● RECORD SET:

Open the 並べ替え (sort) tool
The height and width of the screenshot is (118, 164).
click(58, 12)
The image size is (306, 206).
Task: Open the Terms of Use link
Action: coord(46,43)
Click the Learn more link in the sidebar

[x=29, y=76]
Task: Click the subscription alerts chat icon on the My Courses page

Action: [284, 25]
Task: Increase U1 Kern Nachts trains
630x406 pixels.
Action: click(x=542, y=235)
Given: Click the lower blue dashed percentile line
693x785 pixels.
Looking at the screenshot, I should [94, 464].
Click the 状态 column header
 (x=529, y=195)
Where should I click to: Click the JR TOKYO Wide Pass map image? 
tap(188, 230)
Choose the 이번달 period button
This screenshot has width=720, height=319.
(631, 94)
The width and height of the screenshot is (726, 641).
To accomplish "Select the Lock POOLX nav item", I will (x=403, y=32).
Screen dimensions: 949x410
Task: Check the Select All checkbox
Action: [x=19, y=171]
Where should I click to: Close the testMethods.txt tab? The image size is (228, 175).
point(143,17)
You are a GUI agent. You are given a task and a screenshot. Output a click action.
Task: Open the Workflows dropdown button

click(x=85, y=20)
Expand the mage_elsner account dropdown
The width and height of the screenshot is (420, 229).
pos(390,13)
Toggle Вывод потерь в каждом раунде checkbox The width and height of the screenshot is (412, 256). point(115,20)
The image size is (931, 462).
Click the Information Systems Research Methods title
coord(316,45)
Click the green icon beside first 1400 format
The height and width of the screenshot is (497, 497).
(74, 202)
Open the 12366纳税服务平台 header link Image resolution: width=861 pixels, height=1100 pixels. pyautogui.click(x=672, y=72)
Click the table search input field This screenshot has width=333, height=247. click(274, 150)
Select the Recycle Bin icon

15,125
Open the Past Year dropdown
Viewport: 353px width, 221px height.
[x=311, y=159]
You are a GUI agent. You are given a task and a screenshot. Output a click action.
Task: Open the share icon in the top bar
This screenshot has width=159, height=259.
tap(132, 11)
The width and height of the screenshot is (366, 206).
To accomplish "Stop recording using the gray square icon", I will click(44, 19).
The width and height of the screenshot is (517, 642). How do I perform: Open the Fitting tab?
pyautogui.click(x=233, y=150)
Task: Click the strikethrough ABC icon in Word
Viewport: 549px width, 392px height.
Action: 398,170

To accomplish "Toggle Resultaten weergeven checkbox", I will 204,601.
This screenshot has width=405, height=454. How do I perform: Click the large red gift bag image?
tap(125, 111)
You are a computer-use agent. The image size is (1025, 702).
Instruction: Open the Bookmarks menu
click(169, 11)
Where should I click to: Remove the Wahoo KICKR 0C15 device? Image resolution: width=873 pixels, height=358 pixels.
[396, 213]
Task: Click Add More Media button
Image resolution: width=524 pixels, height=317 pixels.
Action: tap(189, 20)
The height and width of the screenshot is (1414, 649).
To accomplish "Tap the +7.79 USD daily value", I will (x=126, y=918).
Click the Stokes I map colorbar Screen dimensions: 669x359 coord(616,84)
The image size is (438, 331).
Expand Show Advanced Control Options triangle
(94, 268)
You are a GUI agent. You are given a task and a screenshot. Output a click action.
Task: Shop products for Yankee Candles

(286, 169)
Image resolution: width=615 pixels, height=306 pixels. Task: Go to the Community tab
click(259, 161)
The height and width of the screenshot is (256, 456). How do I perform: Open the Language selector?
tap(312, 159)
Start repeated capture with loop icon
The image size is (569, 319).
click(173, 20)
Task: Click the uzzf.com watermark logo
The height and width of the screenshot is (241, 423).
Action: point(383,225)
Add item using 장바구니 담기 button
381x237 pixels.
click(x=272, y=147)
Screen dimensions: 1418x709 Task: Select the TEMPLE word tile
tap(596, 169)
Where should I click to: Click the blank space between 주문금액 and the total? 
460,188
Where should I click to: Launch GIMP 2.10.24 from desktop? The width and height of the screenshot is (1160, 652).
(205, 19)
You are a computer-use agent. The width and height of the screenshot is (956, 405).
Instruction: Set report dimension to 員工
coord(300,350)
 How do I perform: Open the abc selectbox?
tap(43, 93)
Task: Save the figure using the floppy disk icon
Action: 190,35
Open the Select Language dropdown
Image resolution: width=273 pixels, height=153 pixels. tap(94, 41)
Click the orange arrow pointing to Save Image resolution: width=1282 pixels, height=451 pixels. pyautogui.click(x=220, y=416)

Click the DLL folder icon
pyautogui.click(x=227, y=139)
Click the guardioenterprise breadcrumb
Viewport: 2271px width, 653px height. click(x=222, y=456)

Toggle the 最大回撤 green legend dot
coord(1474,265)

● WORK TO COMPLETE: You are asked to copy all of the entries above exactly.

● EXPECTED OUTPUT:
Open the 並べ替え (sort) tool
The height and width of the screenshot is (118, 164).
click(58, 12)
The image size is (306, 206).
Task: Open the Terms of Use link
Action: coord(46,43)
Click the Learn more link in the sidebar

[x=29, y=76]
Task: Click the subscription alerts chat icon on the My Courses page

Action: [284, 25]
Task: Increase U1 Kern Nachts trains
630x406 pixels.
Action: click(x=542, y=235)
Given: Click the lower blue dashed percentile line
693x785 pixels.
Looking at the screenshot, I should [94, 464].
Click the 状态 column header
 (x=529, y=195)
Where should I click to: Click the JR TOKYO Wide Pass map image? 
tap(188, 230)
Choose the 이번달 period button
This screenshot has width=720, height=319.
(631, 94)
The width and height of the screenshot is (726, 641).
To accomplish "Select the Lock POOLX nav item", I will (x=403, y=32).
Screen dimensions: 949x410
Task: Check the Select All checkbox
Action: [x=19, y=171]
Where should I click to: Close the testMethods.txt tab? The image size is (228, 175).
point(143,17)
You are a GUI agent. You are given a task and a screenshot. Output a click action.
Task: Open the Workflows dropdown button

click(x=85, y=20)
Expand the mage_elsner account dropdown
The width and height of the screenshot is (420, 229).
pos(390,13)
Toggle Вывод потерь в каждом раунде checkbox The width and height of the screenshot is (412, 256). point(115,20)
The image size is (931, 462).
Click the Information Systems Research Methods title
coord(316,45)
Click the green icon beside first 1400 format
The height and width of the screenshot is (497, 497).
(74, 202)
Open the 12366纳税服务平台 header link Image resolution: width=861 pixels, height=1100 pixels. pyautogui.click(x=672, y=72)
Click the table search input field This screenshot has width=333, height=247. click(274, 150)
Select the Recycle Bin icon

15,125
Open the Past Year dropdown
Viewport: 353px width, 221px height.
[x=311, y=159]
You are a GUI agent. You are given a task and a screenshot. Output a click action.
Task: Open the share icon in the top bar
This screenshot has width=159, height=259.
tap(132, 11)
The width and height of the screenshot is (366, 206).
To accomplish "Stop recording using the gray square icon", I will click(44, 19).
The width and height of the screenshot is (517, 642). How do I perform: Open the Fitting tab?
pyautogui.click(x=233, y=150)
Task: Click the strikethrough ABC icon in Word
Viewport: 549px width, 392px height.
Action: 398,170

To accomplish "Toggle Resultaten weergeven checkbox", I will 204,601.
This screenshot has width=405, height=454. How do I perform: Click the large red gift bag image?
tap(125, 111)
You are a computer-use agent. The image size is (1025, 702).
Instruction: Open the Bookmarks menu
click(169, 11)
Where should I click to: Remove the Wahoo KICKR 0C15 device? Image resolution: width=873 pixels, height=358 pixels.
[396, 213]
Task: Click Add More Media button
Image resolution: width=524 pixels, height=317 pixels.
Action: tap(189, 20)
The height and width of the screenshot is (1414, 649).
To accomplish "Tap the +7.79 USD daily value", I will (x=126, y=918).
Click the Stokes I map colorbar Screen dimensions: 669x359 coord(616,84)
The image size is (438, 331).
Expand Show Advanced Control Options triangle
(94, 268)
You are a GUI agent. You are given a task and a screenshot. Output a click action.
Task: Shop products for Yankee Candles

(286, 169)
Image resolution: width=615 pixels, height=306 pixels. Task: Go to the Community tab
click(259, 161)
The height and width of the screenshot is (256, 456). How do I perform: Open the Language selector?
tap(312, 159)
Start repeated capture with loop icon
The image size is (569, 319).
click(173, 20)
Task: Click the uzzf.com watermark logo
The height and width of the screenshot is (241, 423).
Action: point(383,225)
Add item using 장바구니 담기 button
381x237 pixels.
click(x=272, y=147)
Screen dimensions: 1418x709 Task: Select the TEMPLE word tile
tap(596, 169)
Where should I click to: Click the blank space between 주문금액 and the total? 
460,188
Where should I click to: Launch GIMP 2.10.24 from desktop? The width and height of the screenshot is (1160, 652).
(205, 19)
You are a computer-use agent. The width and height of the screenshot is (956, 405).
Instruction: Set report dimension to 員工
coord(300,350)
 How do I perform: Open the abc selectbox?
tap(43, 93)
Task: Save the figure using the floppy disk icon
Action: 190,35
Open the Select Language dropdown
Image resolution: width=273 pixels, height=153 pixels. tap(94, 41)
Click the orange arrow pointing to Save Image resolution: width=1282 pixels, height=451 pixels. pyautogui.click(x=220, y=416)

Click the DLL folder icon
pyautogui.click(x=227, y=139)
Click the guardioenterprise breadcrumb
Viewport: 2271px width, 653px height. click(x=222, y=456)

Toggle the 最大回撤 green legend dot
coord(1474,265)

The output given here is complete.